The purpose of this study is to determine whether Zoster Vaccine Live and Pneumococcal Vaccine, polyvalent are as well tolerated and immunogenic when the vaccines are given together (in different body sites), as when they are given alone, in adults 60 years of age and older.


Condition Intervention Phase
Herpes Zoster
Pneumococcal Infection
Biological: Zoster Vaccine, Live, (Oka-Merck), ZOSTAVAX™
Biological: Comparator: placebo (concomitant-vaccine matched)
Biological: Pneumococcal Vaccine, Polyvalent (23-valent), PNEUMOVAX™ 23
Phase 3

Study Type: Interventional
Study Design: Allocation: Randomized
Endpoint Classification: Safety/Efficacy Study
Intervention Model: Parallel Assignment
Masking: Double Blind (Subject, Investigator)
Primary Purpose: Prevention
Official Title: A Phase III Double-Blind, Randomized, Multicenter Study to Evaluate the Safety, Tolerability, and Immunogenicity of ZOSTAVAX™ Administered Concomitantly Versus Nonconcomitantly With PNEUMOVAX™ 23 in Subjects 60 Years of Age and Older

Resource links provided by NLM:


Further study details as provided by Merck Sharp & Dohme Corp.:

Primary Outcome Measures:
  • Geometric Mean Titer (GMT) of Varicella-zoster Virus (VZV) Antibody Responses at 4 Weeks Postvaccination [ Time Frame: 4 weeks postvaccination ] [ Designated as safety issue: No ]

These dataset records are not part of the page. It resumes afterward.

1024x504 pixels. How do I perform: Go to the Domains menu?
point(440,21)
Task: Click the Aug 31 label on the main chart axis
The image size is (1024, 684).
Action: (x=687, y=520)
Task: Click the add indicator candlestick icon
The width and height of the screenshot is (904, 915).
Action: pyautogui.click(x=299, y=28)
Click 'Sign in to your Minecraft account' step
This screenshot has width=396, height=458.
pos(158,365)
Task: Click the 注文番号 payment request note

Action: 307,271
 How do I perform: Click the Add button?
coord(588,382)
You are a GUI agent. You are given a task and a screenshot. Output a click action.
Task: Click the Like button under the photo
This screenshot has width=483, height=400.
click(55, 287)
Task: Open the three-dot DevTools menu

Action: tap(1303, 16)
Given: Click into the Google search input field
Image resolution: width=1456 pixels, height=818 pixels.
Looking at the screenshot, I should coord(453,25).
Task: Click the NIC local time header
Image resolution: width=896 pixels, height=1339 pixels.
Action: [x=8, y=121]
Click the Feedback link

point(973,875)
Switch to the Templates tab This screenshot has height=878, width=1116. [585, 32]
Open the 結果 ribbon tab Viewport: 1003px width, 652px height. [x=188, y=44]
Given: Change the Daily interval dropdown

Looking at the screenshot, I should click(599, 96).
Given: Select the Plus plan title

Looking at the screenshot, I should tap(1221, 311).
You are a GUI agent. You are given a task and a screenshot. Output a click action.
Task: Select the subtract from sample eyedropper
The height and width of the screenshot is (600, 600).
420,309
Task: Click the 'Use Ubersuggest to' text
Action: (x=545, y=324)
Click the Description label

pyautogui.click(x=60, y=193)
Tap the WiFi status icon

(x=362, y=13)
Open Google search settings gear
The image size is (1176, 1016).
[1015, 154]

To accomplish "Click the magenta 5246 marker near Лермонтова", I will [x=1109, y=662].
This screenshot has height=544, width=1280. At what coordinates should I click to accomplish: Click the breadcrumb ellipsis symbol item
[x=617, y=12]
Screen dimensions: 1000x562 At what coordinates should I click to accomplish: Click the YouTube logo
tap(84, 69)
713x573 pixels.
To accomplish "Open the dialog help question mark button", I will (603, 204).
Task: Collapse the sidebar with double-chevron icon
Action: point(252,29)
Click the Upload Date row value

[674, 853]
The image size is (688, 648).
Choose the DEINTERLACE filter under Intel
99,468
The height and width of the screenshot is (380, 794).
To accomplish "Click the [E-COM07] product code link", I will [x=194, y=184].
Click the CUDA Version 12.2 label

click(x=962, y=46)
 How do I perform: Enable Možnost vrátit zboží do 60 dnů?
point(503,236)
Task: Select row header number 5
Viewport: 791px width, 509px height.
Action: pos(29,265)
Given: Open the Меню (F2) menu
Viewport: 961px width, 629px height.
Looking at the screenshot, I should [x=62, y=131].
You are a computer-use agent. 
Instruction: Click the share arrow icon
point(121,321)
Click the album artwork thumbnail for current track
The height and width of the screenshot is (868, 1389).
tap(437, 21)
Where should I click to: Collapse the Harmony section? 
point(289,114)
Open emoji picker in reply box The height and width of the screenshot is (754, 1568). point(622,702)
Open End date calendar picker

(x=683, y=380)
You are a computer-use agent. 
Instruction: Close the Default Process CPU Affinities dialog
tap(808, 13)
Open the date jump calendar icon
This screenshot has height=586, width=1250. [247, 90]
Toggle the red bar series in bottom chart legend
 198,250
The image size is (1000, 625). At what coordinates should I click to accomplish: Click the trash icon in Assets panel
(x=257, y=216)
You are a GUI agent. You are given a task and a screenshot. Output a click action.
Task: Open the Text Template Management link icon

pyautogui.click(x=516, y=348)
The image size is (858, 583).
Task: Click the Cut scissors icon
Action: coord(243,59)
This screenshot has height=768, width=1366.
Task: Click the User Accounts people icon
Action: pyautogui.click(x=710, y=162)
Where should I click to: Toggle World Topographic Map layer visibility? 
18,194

    GMT of the VZV antibody responses at 4 weeks postvaccination in subjects who receive ZOSTAVAX™ concomitantly with PNEUMOVAX™ 23 and those who receive ZOSTAVAX™ and PNEUMOVAX™ 23 nonconcomitantly.

    *gpELISA = glycoprotein enzyme-linked immunosorbent assay


  • Geometric Mean Fold Rise (GMFR) of the Varicella-zoster Virus (VZV) Antibody Responses From Day 1 to 4 Weeks Postvaccination. [ Time Frame: Four weeks postvaccination ] [ Designated as safety issue: No ]

    GMFR of the VZV antibody response from prevaccination to Week 4 postvaccination in subjects who receive ZOSTAVAX™ concomitantly with PNEUMOVAX™ 23.

    gpELISA = glycoprotein enzyme-linked immunosorbent assay.


  • Geometric Mean Titer (GMT) of the Pneumococcal Polysaccharide (PnPs) Serotype 3 Antibody Response at 4 Weeks Postvaccination. [ Time Frame: Four weeks postvaccination ] [ Designated as safety issue: No ]
    GMT of the PnPs serotype 3 antibody response at 4 weeks postvaccination in subjects who receive ZOSTAVAX™ concomitantly with PNEUMOVAX™ 23 and those who receive ZOSTAVAX™ and PNEUMOVAX™ 23 nonconcomitantly.

  • Geometric Mean Titer (GMT) of the Pneumococcal Polysaccharide (PnPs) Serotype 14 Antibody Response at 4 Weeks Postvaccination. [ Time Frame: Four weeks postvaccination ] [ Designated as safety issue: No ]
    GMT of the PnPs serotype 14 antibody response at 4 weeks postvaccination in subjects who receive ZOSTAVAX™ concomitantly with PNEUMOVAX™ 23 and those who receive ZOSTAVAX™ and PNEUMOVAX™ 23 nonconcomitantly.

  • Geometric Mean Titer (GMT) of the Pneumococcal Polysaccharide (PnPs) Serotype 19A Antibody Response at 4 Weeks Postvaccination. [ Time Frame: Four weeks postvaccination ] [ Designated as safety issue: No ]
    GMT of the PnPs serotype 19A antibody response at 4 weeks postvaccination in subjects who receive ZOSTAVAX™ concomitantly with PNEUMOVAX™ 23 and those who receive ZOSTAVAX™ and PNEUMOVAX™ 23 nonconcomitantly.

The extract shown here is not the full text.